#### [Testo fornito]
—————
Ma anche quando l’emergenza – tutto sommato – è rientrata, il carcere duro, a colpi di proroghe, è sopravvissuto.

Vive tuttora.

Ed è così che, non solo “in casi eccezionali di rivolta o di altre gravi situazioni di emergenza“, ma anche nei confronti di condannati per  reati di particolare allarme sociale (leggasi criminalità organizzata e delitti ad essa riconducibili o assimilabili) “quando ricorrano gravi motivi di ordine e di sicurezza pubblica“, il Ministro della Giustizia può sospendere in tutto o in parte il trattamento penitenziario ordinario.

E’ una sorta di atto di imperio, non di natura giurisdizionale, ma ministeriale, eserciatato senza contraddittorio: il detenuto si ritrova un bel giorno rinchiuso al 41 bis.

Poi, se vorrà, farà reclamo.

Ma fintanto che il Tribunale di Sorveglianza di Roma – e solo quello – non decide –  e i tempi della Giustizia sono noti a tutti – un po’ di carcere duro se lo fa.

Il fine è quello di “impedire i collegamenti con l’associazione” e, dunque, in buona sostanza, evitare che il male continui a proliferare da dentro le prigioni.

Per gli irriducibili del crimine non basta il carcere, serve il carcere duro.

La sospensione dell’applicazione delle regole di trattamento e degli istituti dell’ordinamento penitenziario, si traduce in condizioni di isolamento pressoché totale, fisico e metafisico.

Era una calda estate di qualche anno fa, in una di quelle giornate trascorse giù al mio amato paese, lontano dal tran tran quotidiano, dove il tempo si dilata ed i pensieri sembrano diradarsi come nubi all’orizzonte.

Mi trovavo seduto al tavolino di un bar a fare due chiacchiere con alcuni  anziani, che nel frattempo giocavano distrattamente a carte, il loro modo, quello, per ammazzare il tempo ed attendere l’ora di cena per rincasare.

Poco dopo entrò una ragazza, una figura minuta, con una cascata di capelli ricci ad incorniciarle il volto, un sorriso aperto, schietto e gli occhi di chi era dovuto crescere in fretta.

Salutò i presenti ed in particolare un suo parente seduto a pochi passi da me.
—————
#### [Esercizio da svolgere]
Modifica il testo sul carcere duro, partendo da "Per gli irriducibili" e arrivando a "crescere in fretta.": riscrivi questo tratto sostituendo "tavolino" con "tavolo". I dati non servono a nulla in questo caso.

(Voci di dati memorizzate)
—————
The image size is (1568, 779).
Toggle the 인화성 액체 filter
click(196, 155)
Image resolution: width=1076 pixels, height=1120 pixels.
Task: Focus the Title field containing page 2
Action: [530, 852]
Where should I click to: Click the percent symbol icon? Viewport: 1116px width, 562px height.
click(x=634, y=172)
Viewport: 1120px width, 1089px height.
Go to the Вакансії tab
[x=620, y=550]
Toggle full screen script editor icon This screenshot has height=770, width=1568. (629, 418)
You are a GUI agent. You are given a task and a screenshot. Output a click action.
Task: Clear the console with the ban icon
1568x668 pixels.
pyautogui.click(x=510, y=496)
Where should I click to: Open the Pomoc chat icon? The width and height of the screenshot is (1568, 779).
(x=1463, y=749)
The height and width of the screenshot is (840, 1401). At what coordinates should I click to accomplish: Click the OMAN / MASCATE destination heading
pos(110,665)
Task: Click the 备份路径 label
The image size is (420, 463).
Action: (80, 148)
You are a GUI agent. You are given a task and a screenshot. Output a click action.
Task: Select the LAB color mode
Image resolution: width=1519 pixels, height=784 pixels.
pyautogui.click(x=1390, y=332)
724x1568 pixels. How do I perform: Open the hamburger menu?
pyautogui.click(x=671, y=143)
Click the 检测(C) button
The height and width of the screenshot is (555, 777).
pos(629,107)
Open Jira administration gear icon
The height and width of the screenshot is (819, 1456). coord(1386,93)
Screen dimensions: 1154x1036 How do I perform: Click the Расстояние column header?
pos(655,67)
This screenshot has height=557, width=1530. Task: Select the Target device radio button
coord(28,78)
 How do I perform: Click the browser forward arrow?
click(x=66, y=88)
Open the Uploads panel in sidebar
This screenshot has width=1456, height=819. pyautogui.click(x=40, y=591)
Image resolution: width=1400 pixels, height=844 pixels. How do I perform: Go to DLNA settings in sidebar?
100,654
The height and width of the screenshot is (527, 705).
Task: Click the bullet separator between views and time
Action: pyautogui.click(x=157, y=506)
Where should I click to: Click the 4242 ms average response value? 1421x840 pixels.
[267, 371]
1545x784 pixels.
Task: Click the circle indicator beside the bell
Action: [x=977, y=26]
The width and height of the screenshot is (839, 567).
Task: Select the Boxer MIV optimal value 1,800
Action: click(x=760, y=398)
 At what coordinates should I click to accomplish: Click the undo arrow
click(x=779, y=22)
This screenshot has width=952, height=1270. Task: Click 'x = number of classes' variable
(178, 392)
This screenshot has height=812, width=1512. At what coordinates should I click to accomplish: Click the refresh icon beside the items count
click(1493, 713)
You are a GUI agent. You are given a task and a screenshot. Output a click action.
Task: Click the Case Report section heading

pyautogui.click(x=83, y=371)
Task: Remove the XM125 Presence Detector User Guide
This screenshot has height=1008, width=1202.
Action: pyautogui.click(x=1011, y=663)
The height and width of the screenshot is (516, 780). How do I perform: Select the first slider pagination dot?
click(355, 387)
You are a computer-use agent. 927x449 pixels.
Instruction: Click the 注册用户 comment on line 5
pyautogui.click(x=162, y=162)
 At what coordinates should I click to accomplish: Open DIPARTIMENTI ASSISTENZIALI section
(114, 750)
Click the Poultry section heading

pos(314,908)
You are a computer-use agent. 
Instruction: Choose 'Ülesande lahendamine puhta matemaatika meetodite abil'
—————
#### [Soluzione]
Per gli irriducibili del crimine non basta il carcere, serve il carcere duro.

La sospensione dell’applicazione delle regole di trattamento e degli istituti dell’ordinamento penitenziario, si traduce in condizioni di isolamento pressoché totale, fisico e metafisico.

Era una calda estate di qualche anno fa, in una di quelle giornate trascorse giù al mio amato paese, lontano dal tran tran quotidiano, dove il tempo si dilata ed i pensieri sembrano diradarsi come nubi all’orizzonte.

Mi trovavo seduto al tavolo di un bar a fare due chiacchiere con alcuni  anziani, che nel frattempo giocavano distrattamente a carte, il loro modo, quello, per ammazzare il tempo ed attendere l’ora di cena per rincasare.

Poco dopo entrò una ragazza, una figura minuta, con una cascata di capelli ricci ad incorniciarle il volto, un sorriso aperto, schietto e gli occhi di chi era dovuto crescere in fretta.